Street Law at LYIT

Researchers: Brónagh Heverin, Law Lecturer and Siobhan Cullen, Head of Department of Law and Humanities

Funding: €150,000 from the Teaching and Learning Enhancement Fund 2015 (Building Digital Capacity) for the development of ‘Street Law – a module to enhance the transferable skills of law students through a digitally resourced and digitally supported module in community legal education (undergraduate law students teaching second level students)’; followed by seed funding for a masters by research student; and followed by a further successful application for funding in the sum of €150,000 from the Teaching and Learning Enhancement Fund Phase 4 2018 Driving Enhancement through Capacity Building in Irish Higher Education for the development of ‘THE REAL PROJECT (Reimagining Experiential Academic Learning)’.

Project Aim

Street Law at LYIT is a student led form of Public Legal Education where undergraduate law students create and deliver workshops with a variety of audiences ranging from second level students to community groups. The workshops use interactive teaching methodologies to provide legal education to members of the public, many of whom have legal issues but no access to lawyers, and so provide an invaluable free or pro bono service in addressing unmet legal need.

The Street Law method is internationally accredited as being mutually beneficial for both the trainers (our third level students) and the participants (their audiences). Popular practical law topics covered include awareness of human rights/civil rights, democratic principles, conflict resolution, criminal justice, practice and procedure, sports law, employment law and civil liberties. Typically, the target audience choose the areas of law that they would like to learn about.

Introduction of the Street Law module in LYIT represented a new departure in undergraduate legal pedagogy in Ireland and simultaneously created the space for collaboration between third level institutions, second level schools and their communities.


LYIT law students are trained in the use of an interactive teaching methodology which they then use to deliver Street Law workshops using activities such as simulation, role-play and debate. The primary audiences are transition year students in several secondary schools across County Donegal. In addition, each cohort of LYIT Street Law students also deliver classes to other audiences which has included early school leavers from a variety of schools, DeafHear in Letterkenny and Youth Reach groups from across County Donegal.

Engagement Activity

Engagement with external bodies is fundamental to Street Law. The initiation of each Street Law programme requires engagement and collaboration with the partnering institution, whether it be a second level school or a community organisation. This engagement identifies an unmet legal need which is followed by collaboration to develop a series of Street Law workshops deliverable by LYIT students to address the need. The engagement continues throughout delivery by the LYIT students where the law is introduced in an accessible, engaging, interactive and responsive manner to ensure its continued relevance to the audience.


Street Law at LYIT has a positive impact at several levels. The LYIT students are given an opportunity to take their learning to a new level by creating interactive workshops to teach legal concepts which in turn develops their professional and transferable skills as required by the Hunt Report. Research has shown that participation in Street Law at LYIT has specifically enhanced the communication and critical thinking capacities of students.

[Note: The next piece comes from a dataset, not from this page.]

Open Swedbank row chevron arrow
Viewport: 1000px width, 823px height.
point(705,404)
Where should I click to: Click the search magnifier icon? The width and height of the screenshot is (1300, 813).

Street Law at LYIT also impacts the primary audience of Transition Year School students in the Partner Secondary Schools on many levels, ranging from provision of basic legal education to potentially fostering ambitions towards a legal career. Additional audiences receive similar benefits but also the practical benefit of personalised legal information otherwise inaccessible to them.

The LYIT Street Law programme was first delivered in the academic year 2016/17 and was shortlisted for the Irish Education Awards 2018 in two categories, Best Student Engagement and Best Outreach Programme.